CVI provides documented application program interfaces that handle all of the intricacies of AI video research, the company said. Tavus sells primarily to software companies that integrate its capabilities into other products. For example, one healthcare company uses it to send video pre-operative instructions to patients in their native language. The platform can not only translate but synchronize lip movements to make it appear that the speaker is talking naturally.

Raza said the company is targeting scenarios involving busy people who can’t afford to spend hours recording original videos. They can upload scripts or use the embedded generative artificial intelligence capabilities to feed ad hoc conversations.

CVI-generated videos feature a natural conversation cadence in which digital replicas engage in back-and-forth conversation as a human would. Tavus provides a streaming platform that bypasses the need for protocols or real-time servers. It can be connected to various large language models. It comes with rolling vision, end-of-turn detection, interruption sensing and a fine-tuned LLM.

Protection against deepfakes

Security and validity checks ensure that users can only make a digital twin of themselves and Tavus supplies automated content moderation and anti-hallucination quality checks.

The company addresses the problem of deepfakes, or synthetic media that uses AI to impersonate a person’s likeness or voice, through a permissioning system and algorithms that verify that permission was given by the subject.

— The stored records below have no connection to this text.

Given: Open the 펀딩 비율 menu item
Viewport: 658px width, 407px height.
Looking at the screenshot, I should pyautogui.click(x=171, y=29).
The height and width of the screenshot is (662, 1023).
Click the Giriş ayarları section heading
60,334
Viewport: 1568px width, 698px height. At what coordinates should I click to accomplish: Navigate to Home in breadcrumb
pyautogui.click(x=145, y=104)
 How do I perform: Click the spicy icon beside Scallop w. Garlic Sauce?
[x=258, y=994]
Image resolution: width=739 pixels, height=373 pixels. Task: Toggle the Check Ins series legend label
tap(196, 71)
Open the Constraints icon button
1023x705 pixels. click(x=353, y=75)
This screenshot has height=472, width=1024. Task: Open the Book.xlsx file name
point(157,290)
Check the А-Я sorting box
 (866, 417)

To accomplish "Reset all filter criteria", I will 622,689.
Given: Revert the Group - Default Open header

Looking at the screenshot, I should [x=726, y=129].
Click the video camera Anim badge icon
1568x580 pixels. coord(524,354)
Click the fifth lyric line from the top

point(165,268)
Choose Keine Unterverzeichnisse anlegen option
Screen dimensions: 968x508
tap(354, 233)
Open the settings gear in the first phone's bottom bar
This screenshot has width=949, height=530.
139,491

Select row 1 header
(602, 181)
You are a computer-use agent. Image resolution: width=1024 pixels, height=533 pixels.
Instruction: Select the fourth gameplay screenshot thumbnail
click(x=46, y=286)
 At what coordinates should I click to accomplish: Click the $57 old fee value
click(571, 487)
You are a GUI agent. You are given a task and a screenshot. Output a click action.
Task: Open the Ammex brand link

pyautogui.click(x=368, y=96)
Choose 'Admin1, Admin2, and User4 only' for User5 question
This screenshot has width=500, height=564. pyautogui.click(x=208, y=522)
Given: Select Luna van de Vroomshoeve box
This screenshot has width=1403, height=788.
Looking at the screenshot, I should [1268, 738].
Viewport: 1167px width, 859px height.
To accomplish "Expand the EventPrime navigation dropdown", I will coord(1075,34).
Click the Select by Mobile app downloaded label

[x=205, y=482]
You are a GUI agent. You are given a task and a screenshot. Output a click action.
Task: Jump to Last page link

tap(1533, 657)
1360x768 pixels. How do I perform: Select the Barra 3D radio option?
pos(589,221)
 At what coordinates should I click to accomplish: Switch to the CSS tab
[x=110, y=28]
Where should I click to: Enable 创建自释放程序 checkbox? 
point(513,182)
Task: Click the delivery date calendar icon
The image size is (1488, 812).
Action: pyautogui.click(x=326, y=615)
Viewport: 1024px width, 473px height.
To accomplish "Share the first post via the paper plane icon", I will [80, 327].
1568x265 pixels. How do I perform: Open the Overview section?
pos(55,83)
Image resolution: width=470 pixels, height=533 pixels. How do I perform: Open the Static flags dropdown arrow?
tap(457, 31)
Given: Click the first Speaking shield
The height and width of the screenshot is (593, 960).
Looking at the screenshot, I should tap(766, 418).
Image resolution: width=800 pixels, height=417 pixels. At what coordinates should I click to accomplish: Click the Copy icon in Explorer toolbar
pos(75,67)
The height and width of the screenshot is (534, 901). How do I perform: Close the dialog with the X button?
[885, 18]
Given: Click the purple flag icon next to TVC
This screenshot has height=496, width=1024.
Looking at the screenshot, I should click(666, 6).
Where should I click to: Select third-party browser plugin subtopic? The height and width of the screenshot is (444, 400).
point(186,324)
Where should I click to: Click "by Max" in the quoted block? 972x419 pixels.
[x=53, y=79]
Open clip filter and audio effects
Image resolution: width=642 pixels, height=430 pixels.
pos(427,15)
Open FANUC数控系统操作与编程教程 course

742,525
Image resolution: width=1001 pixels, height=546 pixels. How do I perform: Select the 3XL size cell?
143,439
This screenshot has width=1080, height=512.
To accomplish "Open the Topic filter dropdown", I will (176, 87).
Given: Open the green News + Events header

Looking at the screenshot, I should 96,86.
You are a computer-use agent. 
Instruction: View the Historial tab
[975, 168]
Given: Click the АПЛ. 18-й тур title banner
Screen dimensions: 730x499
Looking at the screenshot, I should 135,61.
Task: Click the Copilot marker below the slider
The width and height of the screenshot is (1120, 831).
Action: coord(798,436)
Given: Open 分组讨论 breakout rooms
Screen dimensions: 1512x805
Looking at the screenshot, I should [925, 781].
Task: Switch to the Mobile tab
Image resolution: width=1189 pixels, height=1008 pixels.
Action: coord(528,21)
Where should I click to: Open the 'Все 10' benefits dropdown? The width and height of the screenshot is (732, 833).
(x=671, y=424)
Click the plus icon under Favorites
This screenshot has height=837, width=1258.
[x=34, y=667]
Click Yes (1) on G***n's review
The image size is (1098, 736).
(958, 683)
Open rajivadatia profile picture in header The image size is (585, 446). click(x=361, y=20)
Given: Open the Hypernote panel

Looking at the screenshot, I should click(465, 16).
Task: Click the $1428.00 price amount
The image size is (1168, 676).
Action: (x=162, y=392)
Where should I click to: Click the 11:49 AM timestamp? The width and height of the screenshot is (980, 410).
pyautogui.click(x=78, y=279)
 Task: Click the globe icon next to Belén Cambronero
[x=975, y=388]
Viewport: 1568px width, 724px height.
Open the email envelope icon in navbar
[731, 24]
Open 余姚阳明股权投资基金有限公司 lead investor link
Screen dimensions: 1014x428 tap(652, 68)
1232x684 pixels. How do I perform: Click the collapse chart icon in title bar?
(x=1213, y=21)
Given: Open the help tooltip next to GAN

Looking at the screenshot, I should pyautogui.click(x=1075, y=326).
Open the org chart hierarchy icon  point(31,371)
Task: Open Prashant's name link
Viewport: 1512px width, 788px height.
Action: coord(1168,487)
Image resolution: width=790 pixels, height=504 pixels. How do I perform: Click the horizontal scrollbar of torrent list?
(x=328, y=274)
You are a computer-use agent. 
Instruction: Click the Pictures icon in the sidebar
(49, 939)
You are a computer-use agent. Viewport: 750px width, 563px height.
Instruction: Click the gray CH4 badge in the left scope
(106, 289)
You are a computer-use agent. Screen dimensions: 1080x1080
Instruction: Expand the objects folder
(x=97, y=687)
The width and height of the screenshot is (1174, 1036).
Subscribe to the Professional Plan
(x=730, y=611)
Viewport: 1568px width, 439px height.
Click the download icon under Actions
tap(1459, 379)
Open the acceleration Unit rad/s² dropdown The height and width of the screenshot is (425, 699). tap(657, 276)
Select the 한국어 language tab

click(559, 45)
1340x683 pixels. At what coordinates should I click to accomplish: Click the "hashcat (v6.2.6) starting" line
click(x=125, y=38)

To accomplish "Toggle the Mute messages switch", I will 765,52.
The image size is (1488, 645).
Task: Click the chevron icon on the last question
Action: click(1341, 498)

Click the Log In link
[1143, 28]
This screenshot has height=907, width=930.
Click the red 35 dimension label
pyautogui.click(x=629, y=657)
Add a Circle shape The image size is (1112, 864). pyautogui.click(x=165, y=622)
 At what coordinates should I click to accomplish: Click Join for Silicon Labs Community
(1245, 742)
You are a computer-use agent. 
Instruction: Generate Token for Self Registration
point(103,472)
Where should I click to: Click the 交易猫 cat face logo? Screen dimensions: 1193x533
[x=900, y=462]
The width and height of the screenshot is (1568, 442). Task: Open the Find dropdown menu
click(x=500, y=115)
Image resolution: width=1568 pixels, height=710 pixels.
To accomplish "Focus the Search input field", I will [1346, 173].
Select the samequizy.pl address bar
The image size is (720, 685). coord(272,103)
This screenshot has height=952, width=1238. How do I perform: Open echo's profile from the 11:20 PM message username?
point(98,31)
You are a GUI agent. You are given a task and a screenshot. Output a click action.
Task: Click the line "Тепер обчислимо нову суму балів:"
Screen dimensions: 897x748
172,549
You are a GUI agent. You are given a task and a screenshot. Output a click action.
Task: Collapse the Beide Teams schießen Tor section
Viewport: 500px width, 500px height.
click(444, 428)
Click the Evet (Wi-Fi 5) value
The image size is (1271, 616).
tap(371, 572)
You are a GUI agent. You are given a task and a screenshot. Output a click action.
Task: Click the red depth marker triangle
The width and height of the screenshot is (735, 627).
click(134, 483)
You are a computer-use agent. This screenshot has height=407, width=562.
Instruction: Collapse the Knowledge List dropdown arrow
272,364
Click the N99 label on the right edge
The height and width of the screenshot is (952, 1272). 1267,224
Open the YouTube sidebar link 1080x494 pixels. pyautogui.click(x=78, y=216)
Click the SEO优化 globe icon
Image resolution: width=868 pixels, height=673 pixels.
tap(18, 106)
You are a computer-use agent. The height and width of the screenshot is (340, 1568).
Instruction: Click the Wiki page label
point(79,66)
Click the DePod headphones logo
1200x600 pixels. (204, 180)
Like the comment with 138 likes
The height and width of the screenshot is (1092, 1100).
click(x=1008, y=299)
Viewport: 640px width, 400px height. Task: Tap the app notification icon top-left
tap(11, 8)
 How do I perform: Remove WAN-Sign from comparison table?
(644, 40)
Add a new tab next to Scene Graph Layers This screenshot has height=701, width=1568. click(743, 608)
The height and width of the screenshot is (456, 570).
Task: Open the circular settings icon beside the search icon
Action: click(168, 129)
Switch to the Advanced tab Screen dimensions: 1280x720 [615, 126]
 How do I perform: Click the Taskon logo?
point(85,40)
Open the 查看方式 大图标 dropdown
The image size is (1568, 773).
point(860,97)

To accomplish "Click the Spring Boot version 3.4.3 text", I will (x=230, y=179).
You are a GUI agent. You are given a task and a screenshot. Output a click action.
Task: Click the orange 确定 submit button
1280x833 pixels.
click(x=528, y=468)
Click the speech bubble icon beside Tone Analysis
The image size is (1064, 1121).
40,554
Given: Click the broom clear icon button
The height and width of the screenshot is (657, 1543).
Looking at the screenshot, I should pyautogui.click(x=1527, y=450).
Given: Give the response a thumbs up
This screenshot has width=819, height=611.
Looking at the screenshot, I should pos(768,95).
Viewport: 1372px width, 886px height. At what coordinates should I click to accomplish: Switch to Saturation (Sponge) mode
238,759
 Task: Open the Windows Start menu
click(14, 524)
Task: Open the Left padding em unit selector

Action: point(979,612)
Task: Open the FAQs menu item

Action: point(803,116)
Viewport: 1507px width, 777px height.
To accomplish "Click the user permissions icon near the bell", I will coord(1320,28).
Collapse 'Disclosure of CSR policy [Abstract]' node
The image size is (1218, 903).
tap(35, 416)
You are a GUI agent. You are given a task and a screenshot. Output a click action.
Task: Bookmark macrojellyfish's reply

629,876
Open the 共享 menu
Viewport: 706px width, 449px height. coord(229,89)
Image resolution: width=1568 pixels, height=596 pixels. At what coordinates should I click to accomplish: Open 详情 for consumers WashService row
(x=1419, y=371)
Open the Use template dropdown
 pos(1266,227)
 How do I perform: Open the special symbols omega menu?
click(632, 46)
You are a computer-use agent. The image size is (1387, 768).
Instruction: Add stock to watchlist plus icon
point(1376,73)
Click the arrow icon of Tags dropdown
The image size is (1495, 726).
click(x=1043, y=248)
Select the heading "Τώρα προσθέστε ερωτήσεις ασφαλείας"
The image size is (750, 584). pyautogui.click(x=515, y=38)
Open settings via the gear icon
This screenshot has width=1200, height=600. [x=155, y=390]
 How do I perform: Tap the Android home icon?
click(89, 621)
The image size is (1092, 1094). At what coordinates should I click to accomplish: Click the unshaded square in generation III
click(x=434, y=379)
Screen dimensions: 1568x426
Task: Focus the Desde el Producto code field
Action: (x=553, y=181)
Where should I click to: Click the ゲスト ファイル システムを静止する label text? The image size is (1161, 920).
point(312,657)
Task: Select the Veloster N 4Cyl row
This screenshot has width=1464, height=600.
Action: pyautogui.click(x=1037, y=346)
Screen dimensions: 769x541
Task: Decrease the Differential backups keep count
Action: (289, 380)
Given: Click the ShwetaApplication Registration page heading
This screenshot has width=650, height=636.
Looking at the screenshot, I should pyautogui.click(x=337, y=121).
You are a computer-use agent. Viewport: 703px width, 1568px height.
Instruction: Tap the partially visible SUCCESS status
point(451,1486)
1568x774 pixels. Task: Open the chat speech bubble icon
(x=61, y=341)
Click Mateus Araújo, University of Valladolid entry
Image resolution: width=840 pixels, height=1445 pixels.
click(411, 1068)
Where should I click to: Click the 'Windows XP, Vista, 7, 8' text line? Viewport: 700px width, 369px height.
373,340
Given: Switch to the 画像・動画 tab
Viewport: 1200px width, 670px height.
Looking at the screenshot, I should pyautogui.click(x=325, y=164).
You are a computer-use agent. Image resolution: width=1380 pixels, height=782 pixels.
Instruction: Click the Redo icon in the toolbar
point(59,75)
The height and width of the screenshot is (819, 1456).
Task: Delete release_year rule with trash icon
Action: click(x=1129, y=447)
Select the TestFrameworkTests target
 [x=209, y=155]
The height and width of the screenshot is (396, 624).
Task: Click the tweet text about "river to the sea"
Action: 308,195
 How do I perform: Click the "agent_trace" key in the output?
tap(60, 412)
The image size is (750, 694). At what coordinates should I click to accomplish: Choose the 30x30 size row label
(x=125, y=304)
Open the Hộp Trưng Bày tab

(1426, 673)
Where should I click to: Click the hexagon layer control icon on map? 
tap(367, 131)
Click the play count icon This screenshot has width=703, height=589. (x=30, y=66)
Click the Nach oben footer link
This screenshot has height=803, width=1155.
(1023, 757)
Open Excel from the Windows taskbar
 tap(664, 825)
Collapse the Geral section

“It matches up a number of biometric factors to make sure that that consent is there, and if it’s not there, it will fail,” Raza said. “We even have a human in the loop to make sure that that consent was given.”

Technology adoption is trending toward a future in which “AI-generated video becomes commonplace,” he said. “People will know it’s AI-generated, but they’ll be comfortable with it because they are getting the content if they want in the form that they want.”

Since the dawn of the computing age, “we basically forced ourselves to adopt to how computers communicate,” Raza said. “But we’re high-bandwidth communicators whom we communicate with through our emotions, our hand gestures and the pace at which we talked. If an avatar looks like us and talks like us, then we’re figuring out how to communicate with computers in our sphere, not the computer’s.”

Tavus publishes its token-based pricing schedule on its website. The company has raised $24.2 million in funding, including an $18 million Series A round last month.